The Long Revolution is a book of parts of variable value. Its first part is largely theoretical, but the theory is largely Williams's own, with little discussion of other theories of the concepts it addresses - the creative mind, culture, the individual and society. The conceptual vocabulary is quite impoverished and there is too much reliance on the concept of 'experience', which after a while becomes inadequate to his purposes. Overall the first part is a bit of a slog, with the exception of a brief but interesting excursion on the English novel in the 1840s.
The second part is altogether more interesting, as a detailed account of the history of different cultural forms - the novel, the drama, the newspaper and periodical. However, these quantitative and empirical accounts can tend towards the overly descriptive. I, at any rate, found myself wanting more analysis of the meaning and morphology of the themes and subject matter these forms were used to address. That said, there are still interesting points made throughout this part - for instance, Williams's explanation for the extraordinary achievements of Elizabethan drama.
Both the first and second parts clearly represent the beginning of a new form of cultural analysis, combining both sociology and literary criticism of an impressively broad scope. The narrowness of its theoretical horizons is more a testimony to the intellectual environment of Britain in the 1950s than to Williams himself, who later went on to do work of greater theoretical depth informed by engagement with Marxism, and especially the work of Gramsci, in the 1970s.

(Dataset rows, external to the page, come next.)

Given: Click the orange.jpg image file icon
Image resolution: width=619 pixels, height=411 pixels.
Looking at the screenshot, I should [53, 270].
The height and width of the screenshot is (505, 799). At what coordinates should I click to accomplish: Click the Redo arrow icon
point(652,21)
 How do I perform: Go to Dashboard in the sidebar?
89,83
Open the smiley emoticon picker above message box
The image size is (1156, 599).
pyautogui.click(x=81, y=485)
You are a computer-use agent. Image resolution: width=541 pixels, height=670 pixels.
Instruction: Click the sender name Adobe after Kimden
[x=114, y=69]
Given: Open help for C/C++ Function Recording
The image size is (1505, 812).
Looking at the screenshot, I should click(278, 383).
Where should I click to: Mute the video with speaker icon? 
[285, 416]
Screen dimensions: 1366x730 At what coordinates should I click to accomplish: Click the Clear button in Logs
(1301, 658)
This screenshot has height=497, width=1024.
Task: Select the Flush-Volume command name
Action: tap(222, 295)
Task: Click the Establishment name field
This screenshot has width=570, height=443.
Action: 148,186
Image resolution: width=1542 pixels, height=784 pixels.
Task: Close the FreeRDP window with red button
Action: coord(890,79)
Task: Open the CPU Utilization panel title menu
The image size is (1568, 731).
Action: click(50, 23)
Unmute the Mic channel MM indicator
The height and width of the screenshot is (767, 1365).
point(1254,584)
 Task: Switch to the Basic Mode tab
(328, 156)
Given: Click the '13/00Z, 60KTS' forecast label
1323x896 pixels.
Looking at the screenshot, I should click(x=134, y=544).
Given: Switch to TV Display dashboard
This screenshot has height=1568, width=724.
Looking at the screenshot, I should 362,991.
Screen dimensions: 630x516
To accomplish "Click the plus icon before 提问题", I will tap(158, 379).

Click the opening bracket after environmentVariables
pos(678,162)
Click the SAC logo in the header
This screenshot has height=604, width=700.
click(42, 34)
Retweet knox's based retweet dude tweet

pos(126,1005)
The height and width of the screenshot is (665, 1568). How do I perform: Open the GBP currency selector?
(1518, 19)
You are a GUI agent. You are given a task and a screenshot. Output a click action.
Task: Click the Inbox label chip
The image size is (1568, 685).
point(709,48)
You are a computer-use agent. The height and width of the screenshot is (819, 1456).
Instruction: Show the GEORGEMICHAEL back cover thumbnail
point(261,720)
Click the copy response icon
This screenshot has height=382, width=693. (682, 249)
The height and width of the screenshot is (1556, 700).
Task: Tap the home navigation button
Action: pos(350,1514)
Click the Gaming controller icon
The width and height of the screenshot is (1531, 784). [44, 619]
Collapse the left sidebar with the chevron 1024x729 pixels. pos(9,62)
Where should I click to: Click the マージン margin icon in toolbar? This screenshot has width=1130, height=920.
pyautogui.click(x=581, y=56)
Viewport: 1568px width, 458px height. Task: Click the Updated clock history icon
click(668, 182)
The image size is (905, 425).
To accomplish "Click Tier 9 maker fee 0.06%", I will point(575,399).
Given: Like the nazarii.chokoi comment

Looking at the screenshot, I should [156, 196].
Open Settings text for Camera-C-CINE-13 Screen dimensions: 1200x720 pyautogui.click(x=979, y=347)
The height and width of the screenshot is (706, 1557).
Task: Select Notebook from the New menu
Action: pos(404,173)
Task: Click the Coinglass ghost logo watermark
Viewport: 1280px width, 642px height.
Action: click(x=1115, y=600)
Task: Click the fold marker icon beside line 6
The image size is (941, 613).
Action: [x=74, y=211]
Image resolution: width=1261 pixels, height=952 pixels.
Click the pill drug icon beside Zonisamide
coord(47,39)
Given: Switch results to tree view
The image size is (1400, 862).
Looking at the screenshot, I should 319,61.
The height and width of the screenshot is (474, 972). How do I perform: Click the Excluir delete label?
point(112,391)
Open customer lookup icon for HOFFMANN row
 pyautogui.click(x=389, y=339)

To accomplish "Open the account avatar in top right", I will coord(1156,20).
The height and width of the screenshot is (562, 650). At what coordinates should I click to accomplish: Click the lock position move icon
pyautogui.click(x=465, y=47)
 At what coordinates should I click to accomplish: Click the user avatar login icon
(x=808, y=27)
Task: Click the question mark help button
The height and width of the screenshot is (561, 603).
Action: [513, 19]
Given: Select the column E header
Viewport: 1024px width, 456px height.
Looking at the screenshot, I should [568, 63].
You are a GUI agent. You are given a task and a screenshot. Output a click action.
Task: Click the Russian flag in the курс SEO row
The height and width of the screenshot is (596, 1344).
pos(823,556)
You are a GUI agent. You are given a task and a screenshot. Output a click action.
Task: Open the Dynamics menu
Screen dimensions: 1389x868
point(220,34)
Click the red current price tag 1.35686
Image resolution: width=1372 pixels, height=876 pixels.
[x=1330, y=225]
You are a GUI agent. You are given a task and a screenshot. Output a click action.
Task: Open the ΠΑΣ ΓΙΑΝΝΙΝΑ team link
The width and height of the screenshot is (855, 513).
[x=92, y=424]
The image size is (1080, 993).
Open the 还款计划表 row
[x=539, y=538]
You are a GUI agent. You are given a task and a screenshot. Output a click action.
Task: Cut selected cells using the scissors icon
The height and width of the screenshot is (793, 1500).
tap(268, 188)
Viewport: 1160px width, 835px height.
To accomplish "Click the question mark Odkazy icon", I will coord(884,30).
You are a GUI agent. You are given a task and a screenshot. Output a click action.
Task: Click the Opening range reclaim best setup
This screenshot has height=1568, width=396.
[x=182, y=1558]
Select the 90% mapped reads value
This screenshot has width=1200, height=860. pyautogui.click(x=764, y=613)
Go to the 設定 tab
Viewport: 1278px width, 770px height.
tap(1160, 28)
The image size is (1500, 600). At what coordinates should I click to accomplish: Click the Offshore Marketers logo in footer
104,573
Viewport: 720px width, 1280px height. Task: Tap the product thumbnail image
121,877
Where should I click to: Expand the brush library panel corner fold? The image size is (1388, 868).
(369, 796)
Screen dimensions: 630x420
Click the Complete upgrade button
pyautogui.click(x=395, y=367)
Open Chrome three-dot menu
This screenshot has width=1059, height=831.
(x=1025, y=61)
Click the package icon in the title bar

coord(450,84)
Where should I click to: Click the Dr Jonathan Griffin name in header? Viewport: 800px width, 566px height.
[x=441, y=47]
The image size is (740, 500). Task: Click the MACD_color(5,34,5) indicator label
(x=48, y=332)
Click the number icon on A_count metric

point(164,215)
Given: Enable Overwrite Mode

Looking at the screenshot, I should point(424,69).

The final section, 'Britain in the 1960s' is dated now, but still quite interesting in some respects. It is striking to see how early Williams was calling for constitutional reform, cultural and industrial democracy, and more internal party democracy - a demand that has still gone largely unmet today. If I disagree with the detail of some of his proposals, it seems clear that he was one of the first British left intellectuals to articulate, in outline at least, what must still remain the substance of any socialist movement's political programme, if it aspires not just to temporarily improve people's lives, but achieve a durable new working class hegemony.